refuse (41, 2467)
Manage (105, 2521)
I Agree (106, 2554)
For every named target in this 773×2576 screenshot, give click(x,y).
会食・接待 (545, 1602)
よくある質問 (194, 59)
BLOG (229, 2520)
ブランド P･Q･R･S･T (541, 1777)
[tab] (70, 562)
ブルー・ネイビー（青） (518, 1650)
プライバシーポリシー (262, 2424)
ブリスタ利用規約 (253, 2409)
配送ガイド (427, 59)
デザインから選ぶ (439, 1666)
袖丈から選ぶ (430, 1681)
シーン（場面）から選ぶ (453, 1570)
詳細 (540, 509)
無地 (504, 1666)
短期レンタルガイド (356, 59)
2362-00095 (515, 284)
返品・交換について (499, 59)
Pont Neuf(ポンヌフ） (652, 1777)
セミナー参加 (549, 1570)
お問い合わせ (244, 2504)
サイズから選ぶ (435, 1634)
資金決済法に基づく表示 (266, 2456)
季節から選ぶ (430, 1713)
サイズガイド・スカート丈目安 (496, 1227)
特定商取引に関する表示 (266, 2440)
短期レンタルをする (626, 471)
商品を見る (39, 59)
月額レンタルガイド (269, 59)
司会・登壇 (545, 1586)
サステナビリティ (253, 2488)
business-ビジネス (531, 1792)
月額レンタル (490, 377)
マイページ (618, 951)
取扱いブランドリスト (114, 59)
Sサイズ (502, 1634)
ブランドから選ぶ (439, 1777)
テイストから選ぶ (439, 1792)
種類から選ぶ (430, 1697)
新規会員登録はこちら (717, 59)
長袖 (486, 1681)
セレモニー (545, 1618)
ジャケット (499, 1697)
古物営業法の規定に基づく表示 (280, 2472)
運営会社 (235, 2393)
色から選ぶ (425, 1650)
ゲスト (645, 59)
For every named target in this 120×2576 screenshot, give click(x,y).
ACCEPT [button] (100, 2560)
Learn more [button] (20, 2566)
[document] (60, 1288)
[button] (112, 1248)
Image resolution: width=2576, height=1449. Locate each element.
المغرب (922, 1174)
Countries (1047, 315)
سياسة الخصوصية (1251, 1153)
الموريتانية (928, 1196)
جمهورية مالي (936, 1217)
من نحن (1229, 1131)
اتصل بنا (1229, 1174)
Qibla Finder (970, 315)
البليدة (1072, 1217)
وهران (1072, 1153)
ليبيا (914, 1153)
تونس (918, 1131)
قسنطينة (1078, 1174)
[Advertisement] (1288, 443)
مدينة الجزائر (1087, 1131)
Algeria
★ ★ ★ ★
What are the lines from the one with "袖丈から選ぶ (430, 1681)" through the end of the records above? Set them down exactly, both ends included, and nothing else.

EXERCISE ANSWER:
袖丈から選ぶ (430, 1681)
シーン（場面）から選ぶ (453, 1570)
詳細 (540, 509)
無地 (504, 1666)
短期レンタルガイド (356, 59)
2362-00095 (515, 284)
返品・交換について (499, 59)
Pont Neuf(ポンヌフ） (652, 1777)
セミナー参加 (549, 1570)
お問い合わせ (244, 2504)
サイズから選ぶ (435, 1634)
資金決済法に基づく表示 (266, 2456)
季節から選ぶ (430, 1713)
サイズガイド・スカート丈目安 (496, 1227)
特定商取引に関する表示 (266, 2440)
短期レンタルをする (626, 471)
商品を見る (39, 59)
月額レンタルガイド (269, 59)
司会・登壇 (545, 1586)
サステナビリティ (253, 2488)
business-ビジネス (531, 1792)
月額レンタル (490, 377)
マイページ (618, 951)
取扱いブランドリスト (114, 59)
Sサイズ (502, 1634)
ブランドから選ぶ (439, 1777)
テイストから選ぶ (439, 1792)
種類から選ぶ (430, 1697)
新規会員登録はこちら (717, 59)
長袖 (486, 1681)
セレモニー (545, 1618)
ジャケット (499, 1697)
古物営業法の規定に基づく表示 (280, 2472)
運営会社 (235, 2393)
色から選ぶ (425, 1650)
ゲスト (645, 59)
For every named target in this 120×2576 screenshot, give click(x,y).
ACCEPT [button] (100, 2560)
Learn more [button] (20, 2566)
[document] (60, 1288)
[button] (112, 1248)
Image resolution: width=2576, height=1449. Locate each element.
المغرب (922, 1174)
Countries (1047, 315)
سياسة الخصوصية (1251, 1153)
الموريتانية (928, 1196)
جمهورية مالي (936, 1217)
من نحن (1229, 1131)
اتصل بنا (1229, 1174)
Qibla Finder (970, 315)
البليدة (1072, 1217)
وهران (1072, 1153)
ليبيا (914, 1153)
تونس (918, 1131)
قسنطينة (1078, 1174)
[Advertisement] (1288, 443)
مدينة الجزائر (1087, 1131)
Algeria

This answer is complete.